Amid all the hard work, he’s again been the subject of trade rumors. At NatsFest, Storen made it clear he wants to remain a National and hopes none of the incessant chatter about deals comes to fruition.
“You just kind of brush it off,” he said. “I find out about that stuff from you guys. ... The amount of action my Zillow app would be getting if I was truly traded to all these places would be kind of remarkable. It’s kind of funny. You just hang with it, it’s part of the business.”
Several years ago, Storen was bound for Minnesota at midseason in a deal for center fielder Denard Span, who wound up a National anyway.
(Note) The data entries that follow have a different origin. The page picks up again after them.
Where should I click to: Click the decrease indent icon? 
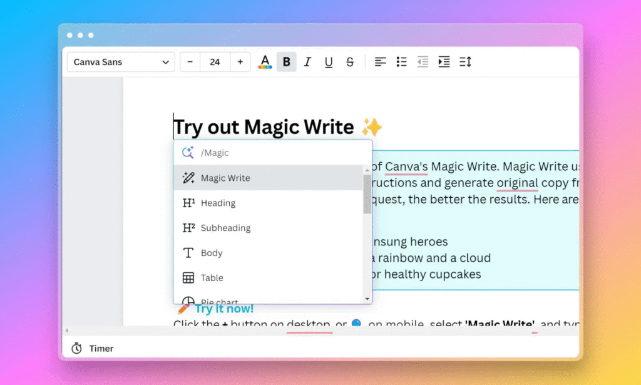[x=423, y=62]
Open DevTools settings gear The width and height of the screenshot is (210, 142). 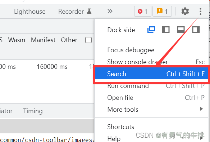click(x=185, y=11)
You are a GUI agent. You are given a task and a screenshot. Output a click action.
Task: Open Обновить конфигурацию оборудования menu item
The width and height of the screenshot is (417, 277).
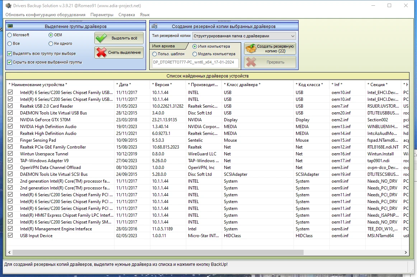(x=46, y=15)
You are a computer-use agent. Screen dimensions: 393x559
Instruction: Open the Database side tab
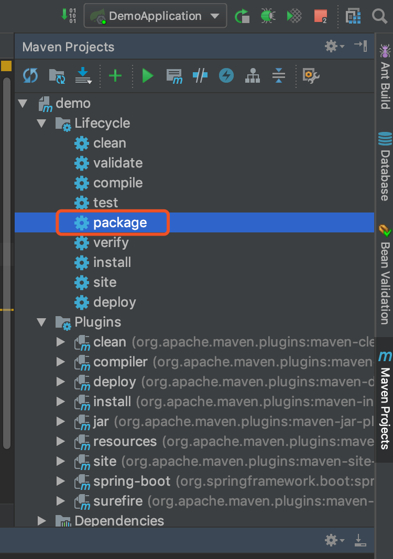385,167
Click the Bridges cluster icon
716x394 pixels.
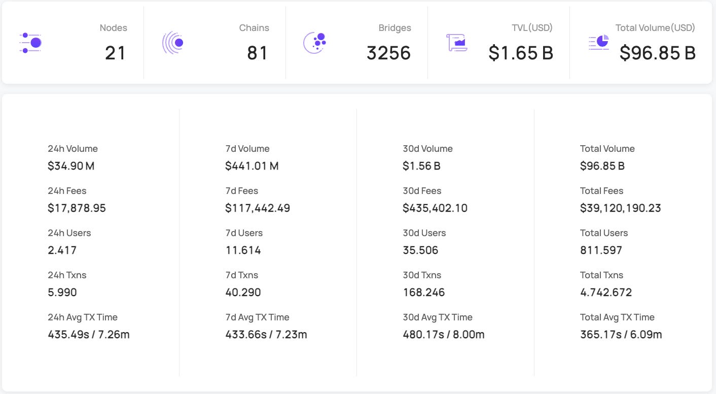click(x=315, y=43)
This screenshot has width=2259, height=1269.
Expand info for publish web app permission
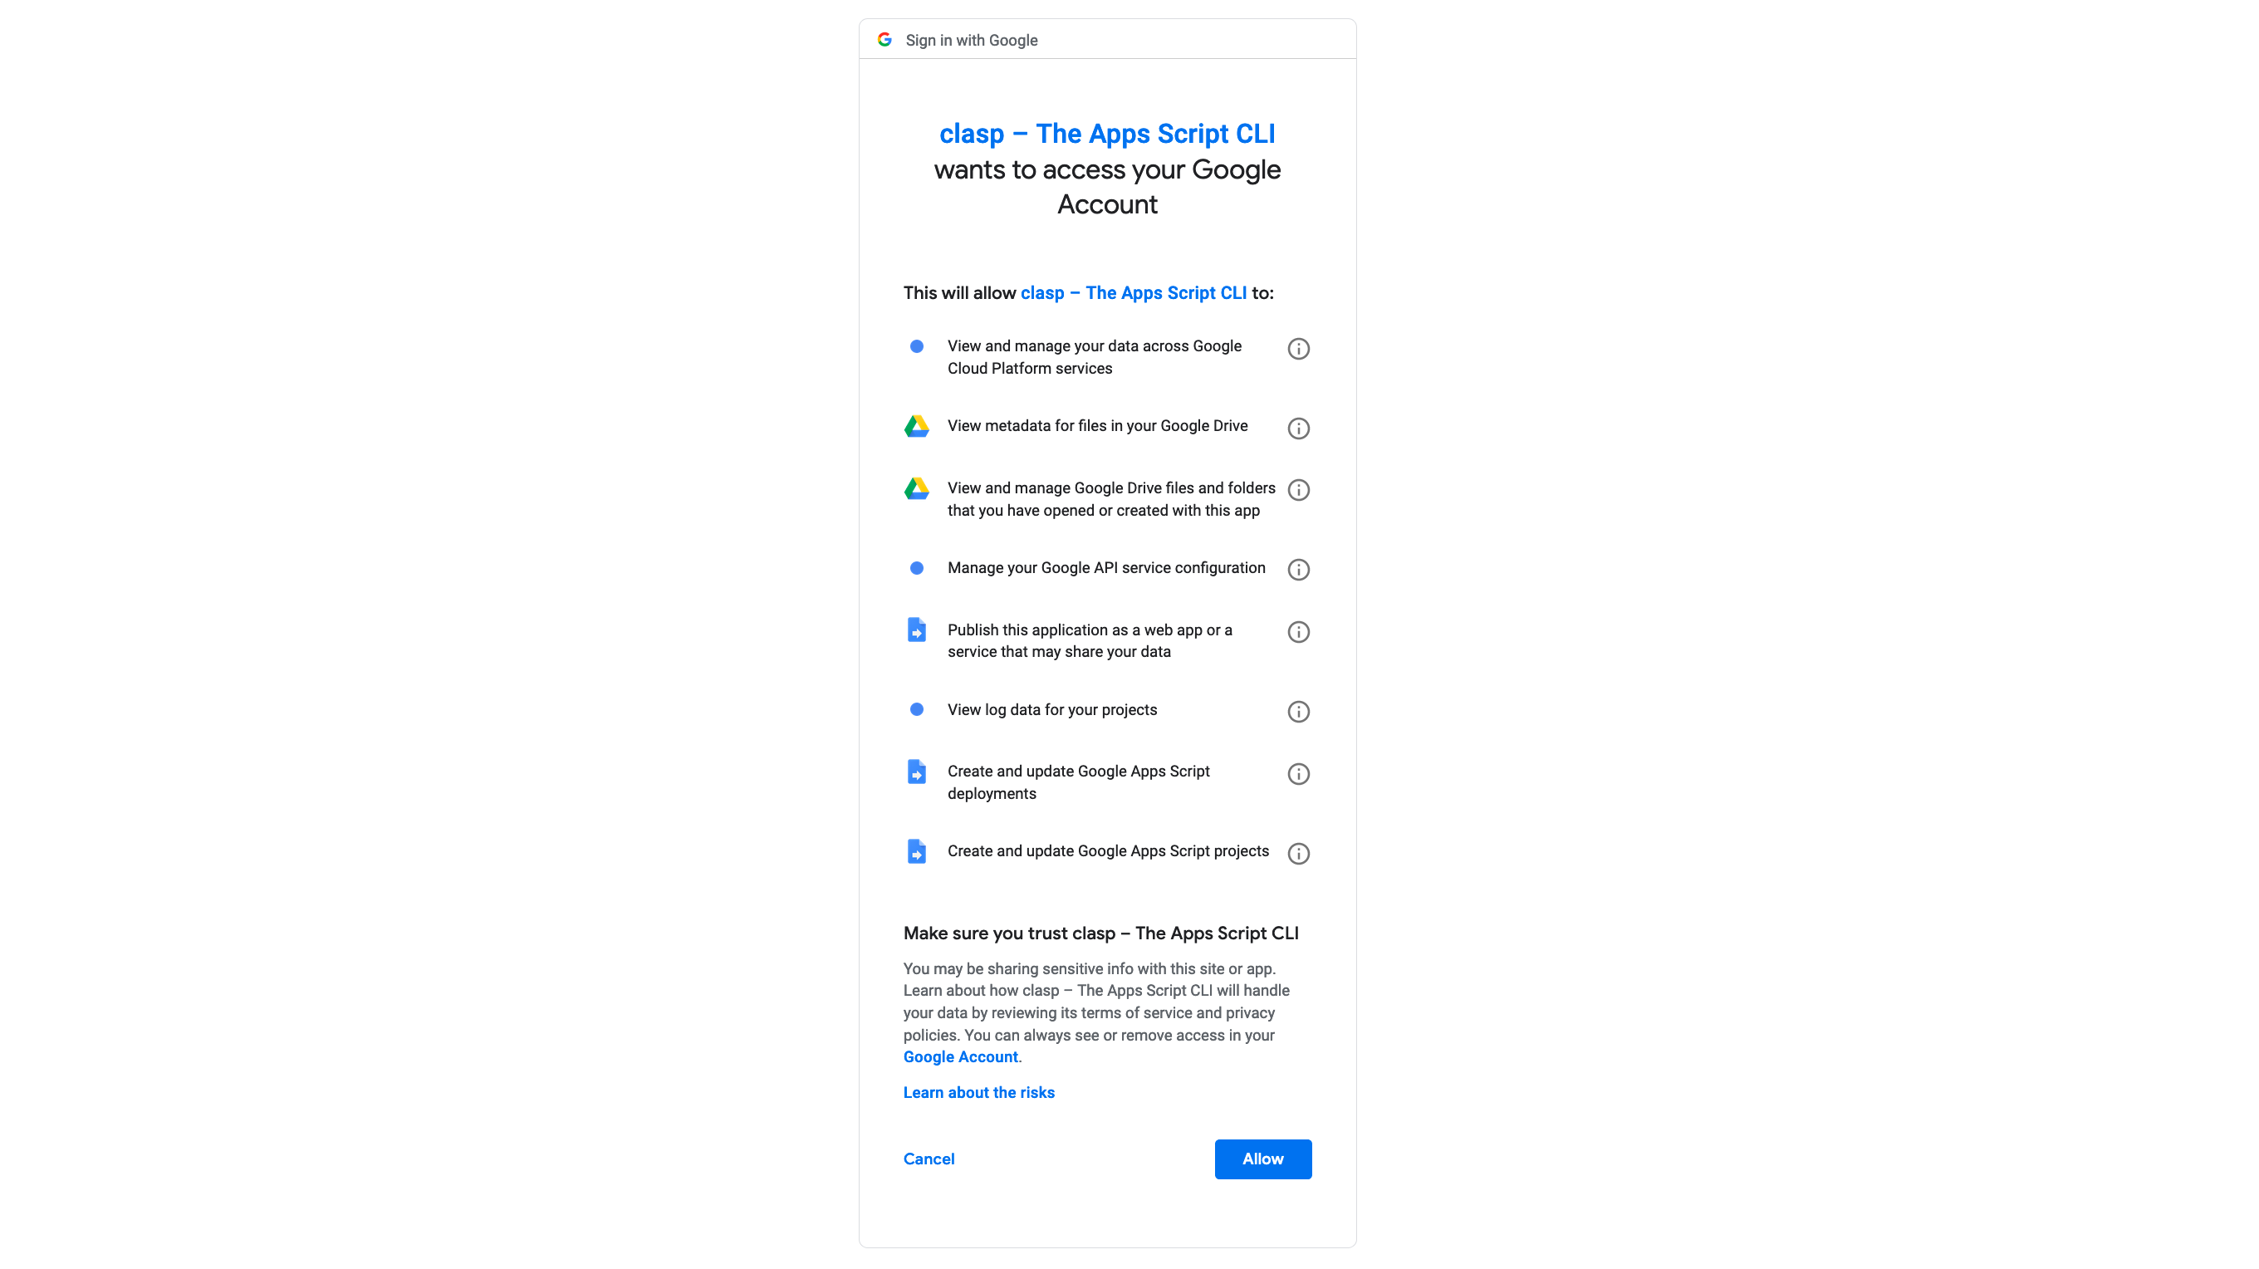(1297, 631)
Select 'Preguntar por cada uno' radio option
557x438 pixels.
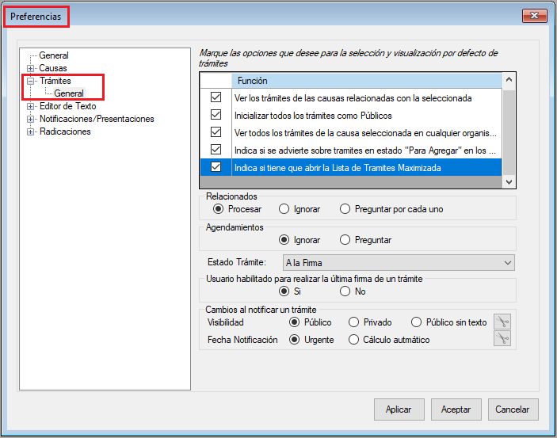(345, 209)
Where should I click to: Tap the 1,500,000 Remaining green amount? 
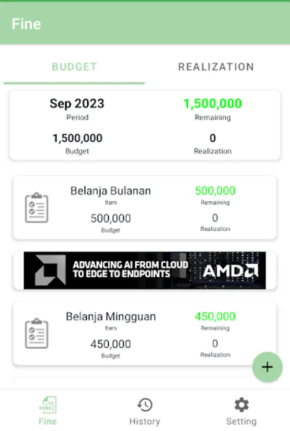click(212, 103)
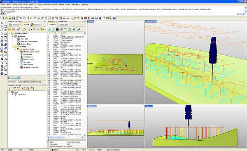Expand the KulovaFreza1 tool tree node
This screenshot has height=151, width=247.
point(13,95)
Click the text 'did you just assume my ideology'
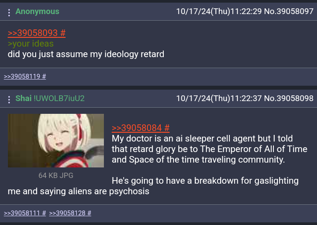Image resolution: width=317 pixels, height=225 pixels. [73, 54]
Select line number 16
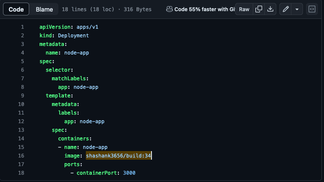324x182 pixels. (21, 156)
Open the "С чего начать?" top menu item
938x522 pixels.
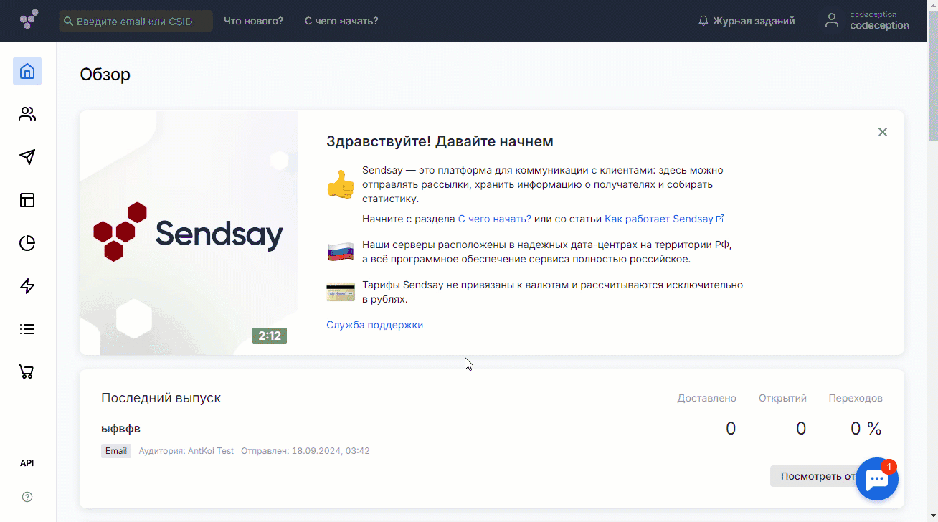[341, 21]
Then there were Winter Meetings rumblings that he was part of a package the Nationals were offering the Orioles for center fielder Adam Jones. Just last week, he was being made available to other teams to clear a spot for the Nats’ pursuit of closer Grant Balfour, who opted to sign as a free agent with Tampa Bay.
“You don’t take it personally. ... It’s flattering another team would want you, too,” he said. “You have to look at it from all angles and it’s a great time, obviously. I don’t want to go anywhere.”
Storen is determined to return to the form that saw him save 43 games in 2011, and put a disappointing 2013 - when he sported a 5.95 ERA when he was sent to Triple-A Syracuse to work out some mechanical issues - behind him.
In retrospect, he realizes the demotion had a positive effect.
“It wasn’t ideal, obviously, but you can’t argue with the results,” he said.
Over the final six weeks of the season, Storen looked more confident and composed. In August, he seemed to be finding himself. By September, he had an 0.79 ERA to show for 12 games and had shaved his season ERA down to 4.52.
“I just got back to throwing the way I used to throw - that’s being athletic, dynamic and attacking guys,” he said. “I think that was my mindset, not trying to do to much. I think going down there helped me figure out who I was. I don’t need to go out there and throw a perfect pitch every time, I need to attack guys.”
While he was scuffling, Storen believes he got too far away from the pitcher he was when he was successful.
“Sometimes, instead of focusing on a weakness, you forget your strengths at some points,” he said. “I think for me, I got too mechanical. I was never somebody that was a real mechanical guy. I just went out and threw and attacked guys.”